Dot-blot analysis of hemolymph Akh

Forty fed or 60 starved flies were decapitated and centrifuged at 1000× g for 15 min at 4 °C in the 0.6 mL Eppendorf tube embedding in a 1.5 mL Eppendorf tube. About 0.1 μL hemolymph was diluted into 10 μL PBS and loaded onto 0.2 μM nitrocellulose membrane (GE Healthcare) and air-dried for 20 min. The membrane was subsequently boiled in PBS for 3 min, fixed with 4% PFA for 20 min, and recovered in PBS for 5 min at room temperature. After Ponceau Red staining as loading control, the membrane was blocked with 5% BSA in PBS for 1 h and incubated with purified anti-Akh antibodies (1:1000, Abclonal, A22867) in 5% BSA at 4 °C overnight, followed by incubation with horseradish peroxidase (HRP)-conjugated secondary antibodies in 5% BSA in PBS for 1 h at room temperature. The membrane was developed using X-ray film in the darkroom.

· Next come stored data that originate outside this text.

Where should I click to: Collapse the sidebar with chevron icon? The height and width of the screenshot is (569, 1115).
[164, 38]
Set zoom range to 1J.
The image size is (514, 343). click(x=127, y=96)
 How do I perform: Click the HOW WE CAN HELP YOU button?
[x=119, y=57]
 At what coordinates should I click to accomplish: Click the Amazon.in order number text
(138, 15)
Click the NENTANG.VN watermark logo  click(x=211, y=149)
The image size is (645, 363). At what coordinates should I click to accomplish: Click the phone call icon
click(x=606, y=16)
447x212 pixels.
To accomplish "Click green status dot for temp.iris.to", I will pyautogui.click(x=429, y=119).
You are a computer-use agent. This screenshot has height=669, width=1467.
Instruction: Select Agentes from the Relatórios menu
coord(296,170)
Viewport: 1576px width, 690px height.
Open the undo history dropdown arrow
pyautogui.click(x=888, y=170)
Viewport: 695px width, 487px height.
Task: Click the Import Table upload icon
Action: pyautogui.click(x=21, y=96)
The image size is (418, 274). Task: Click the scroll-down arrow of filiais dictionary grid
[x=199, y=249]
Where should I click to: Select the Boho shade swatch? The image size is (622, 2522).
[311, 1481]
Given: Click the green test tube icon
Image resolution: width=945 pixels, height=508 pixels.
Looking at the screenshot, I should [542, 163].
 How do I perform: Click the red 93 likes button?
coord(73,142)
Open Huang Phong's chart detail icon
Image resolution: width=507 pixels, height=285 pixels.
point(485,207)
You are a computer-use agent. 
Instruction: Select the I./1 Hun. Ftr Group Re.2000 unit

Mortality under starvation

Adult flies of each genotype were aged for 5–6 days at 25 °C then transferred into 1% agar food (just agar and H2O). Dead flies were counted every 12 h.

Statistical analysis

Data were representative of observations made in at least two independent experiments. Data were presented as the means ± SEM. Unpaired Student’s t-test and one-way ANOVA followed by post hoc test were performed to assess differences. A P value of < 0.05 was considered statistically significant.